问题
I am loading a csv file having 1 million records using pyspark, but getting the error. TextParsingException: Length of parsed input (1000001) exceeds the maximum number of characters defined in your parser settings (1000000)
I checked if any of my record in the file has data greater than 1000000 characters, but none of the record is like that. maximum record length in my file is 850.
Please help....
CODE SNIPPET:
input_df = spark.read.format('com.databricks.spark.csv').option("delimiter","\001").option("quote",u"\u0000").load(INPUT_PATH)
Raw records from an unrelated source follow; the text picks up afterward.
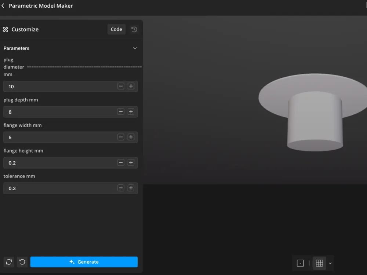Switch to the Code view
Screen dimensions: 367x275
[x=116, y=29]
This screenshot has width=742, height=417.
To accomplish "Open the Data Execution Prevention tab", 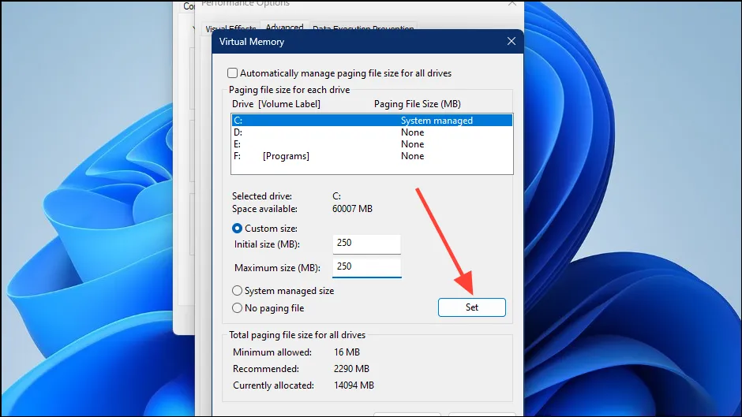I will pyautogui.click(x=363, y=29).
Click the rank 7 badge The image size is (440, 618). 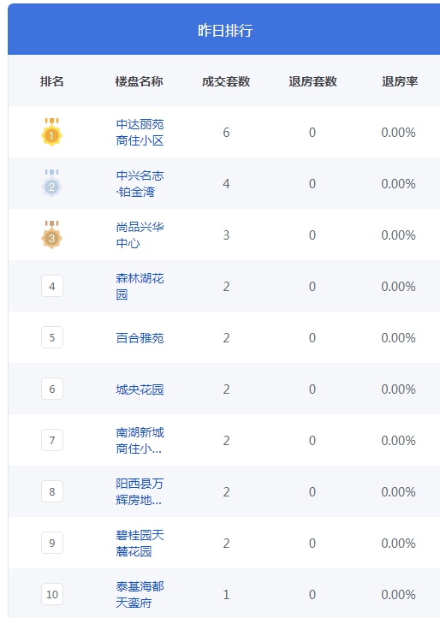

input_df.write.mode('overwrite').format('orc').save(TARGET_LOC)
SAMPLE DATA
A B C
-- -- --
a xyz"a 123
b pqr 456
c ABC"z 789
回答1:
You can change the parser setting limiting the number of character per columns, using
option("maxCharsPerColumn", "-1")
so this now should work as:
spark.read.format('com.databricks.spark.csv').option("delimiter","\001").option("quote",u"\u0000").option("maxCharsPerColumn", "-1").load(INPUT_PATH)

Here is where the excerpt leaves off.